Die Schlange kommt in vielen Träumen heutiger Menschen vor. Der Autor geht in seinem Beitrag der tiefenpsychologischen Bedeutung von drei Schlangenträumen nach. Wo immer die Schlange im Traum auftaucht, kündigt sie einen numinosen Inhalt an, der in faszinierender wie erschreckender Weise in unser Leben einbrechen kann. Wenn wir eine entsprechende Auffassung dafür finden können, kann ein seelischer Heilungsprozess in Gang kommen.

Hans Gottfried von Stockhausen
Licht und Sinnraum

Als Glaskünstler macht uns der Autor mit der Lichtsprache des Kirchenraumes vertraut, mit der Lichtmetaphorik eines Dionysios Areopagita, die angesichts des Fortschrittsdenkens der Moderne mehr und mehr verblasst. Dadurch verliert der sakrale Raum der mittelalterlichen Kathedrale seinen geheimnisvollen Lichtsinn. Es stellt sich die Frage, wie es mit dem Licht und Sinnraum in einer säkularen Welt weitergehen könnte. Es macht den Anschein, dass dieser heute immer mehr in der Nähe des Menschlichen oder gar im Menschen liegt.

Jan Assmann
Lux divina.

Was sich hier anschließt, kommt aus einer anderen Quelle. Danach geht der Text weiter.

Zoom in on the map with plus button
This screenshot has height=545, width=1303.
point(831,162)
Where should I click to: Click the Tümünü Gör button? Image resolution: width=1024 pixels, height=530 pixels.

Zur Theologie des Lichts im alten Ägypten

Jan Assmann zeigt uns die unerschöpflichen Ausdeutungen des Lichts im alten Ägypten. Der Schöpfungsakt ist hier nicht ein einmaliges Geschehen, vielmehr wiederholt er sich mit jedem Sonnenaufgang neu, und immer ist es das Phänomen des Lichts, das die Welt ins Leben ruft. Doch auch der Schreckensglanz des Sonnengottes wird gesehen, denn dieser dient ebenso der Erhaltung der sich stets aus dem Chaos regenerierenden Welt. Darin spiegelt sich die Ausgewogenheit des ägyptischen Denkens, das die Gegensätze integriert.

Ruedi Högger
Das Tor des Lichts – Wie sich Bergbauern und Schamanen, Priester und Gelehrte mit dem Jenseits verbinden

Die einfache Walliser Bauernstube, die kirgisische Jurte, das bhutanische Bauernhaus, die südindische Hütte und der nordindische Tempelturm weisen vergleichbare bauliche Elemente auf. Das analoge Grundmuster von Kuppel, Lichttor, Zinne und Zentralachse zeugt von einem zutiefst inneren Wissen des Menschen, wonach seine diesseitige konkrete Alltagswelt auf eine unbegrenzt mächtige Anderswelt bezogen sein muss, wenn er sich als beseeltes Wesen in dieser Welt zurechtfinden soll.